Because we seem to be trying to turn a planet that supports life into one that does not, I’m posting a question or topic here every week to see if together we can work out some nuts and bolts of how to survive.
Prior questions were:
Do You Stay or Do You Go? What Is Your Timeline?
What Skill Do You Need To Learn? How Will You Deal With Flooding?
What About Potable Water? Got Energy?
What Are Your Preparations For A Food Emergency?
Do You Have Enough Nutrients? What Are Your Plans For Fire?
What Will You Do About Medical Care? What Are Your Plans For Mental Health?
Do You Have Community? Will You Kill Invasive Species?
What Are You Doing About Information Access?
Will You Assist Migration? How Do You Dress For Extremes?
This week’s question is How Will You Get Around?

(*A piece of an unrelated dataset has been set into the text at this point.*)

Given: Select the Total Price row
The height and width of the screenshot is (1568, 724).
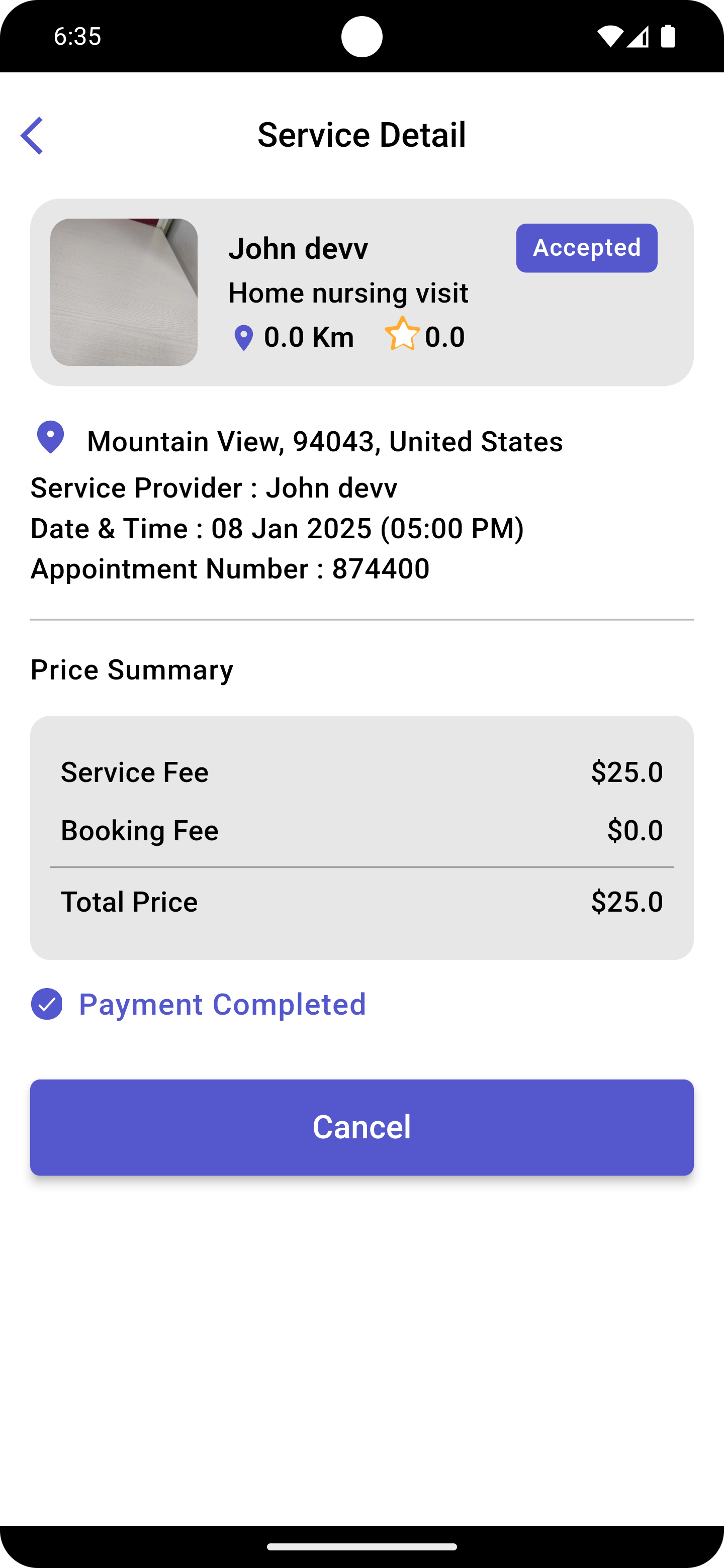Looking at the screenshot, I should pyautogui.click(x=361, y=902).
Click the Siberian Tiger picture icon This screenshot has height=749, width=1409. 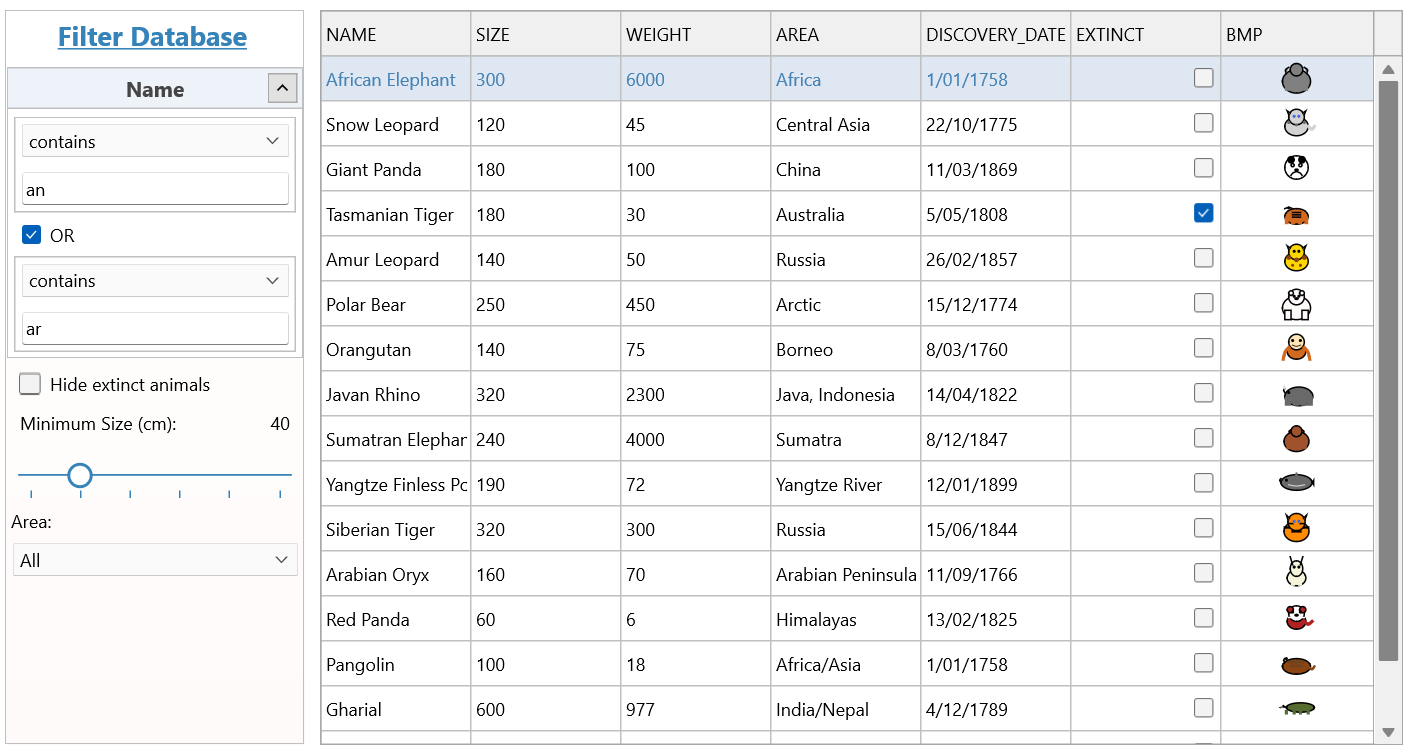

The options are getting very limited.
Planes
Leaving aside the immense fossil fuel fallout from flying, the act of being a human in the air is getting a lot more dangerous and a lot less likely, due to climate chaos. Melting runways, increased turbulence, enormous weather — each of these by itself is a danger. But, with climate chaos, these aren’t happening as solo incidents anymore.
Trains
Trains are much better than planes in terms of CO2 output, but heated tracks bend and buckle, trains can cause wildfires, lots of miles of track are in flood zones, the U.S. has done a bad job of maintaining our train infrastructure and almost nothing to expand it, and the fascists give all indications of wanting to kill rail travel (not making it run on time).
Automobiles
Leaving aside CO2 from ICE engines and mining for EV batteries, cars cause wildfires, require infrastructure that is both polluting (in runoff) and a heat trap, become toxic junk after they’ve been in floods, and kill people, animals, rivers, ecosystems, and communities. How long are communities going to be able to maintain the miles of roads buckling and breaking in heatwaves, washed away in landslides, burned in wildfires, and flooded by extreme precip events? How useful will cars be without roads?
Mass transit
At every level of U.S. government, guess what’s one of the first things on the chopping block when there are budget problems. This is because transit is for the poor — the rich have cars, and the system was designed this way. Climate chaos is expensive and transit is suffering already.
Bikes
If you’re a cyclist (or skateboarder or scooter rider or pedestrian, etc.), you’ve probably noticed that getting around has gotten more dangerous since the start of the pandemic. Bikes are excellent transportation options that produce very low CO2 while providing a decent range, let you cart stuff, are easy to park, and have the greatest efficiency of any form of transportation. But governments fund car infrastructure, not so much bike infrastructure even though the cost/benefits analysis favors bikes.
Walking
This is how we spread from east Africa across the globe. But it’s relatively short range per day, incredibly dangerous in heat, incredibly dangerous because of cars, there’s a huge lack of infrastructure for pedestrians and this, also, is because walking is considered to be for the poor. After all, you are what you drive, and nobody walks in L.A.
What else is there?
Horses? They have the same problems with heat, need space and food and water, are expensive to keep healthy, and don’t do all that well in cities. Wheelchairs are fantastic if a location has the infrastructure to support them, but a wheelchair user in the street is in a dangerous situation.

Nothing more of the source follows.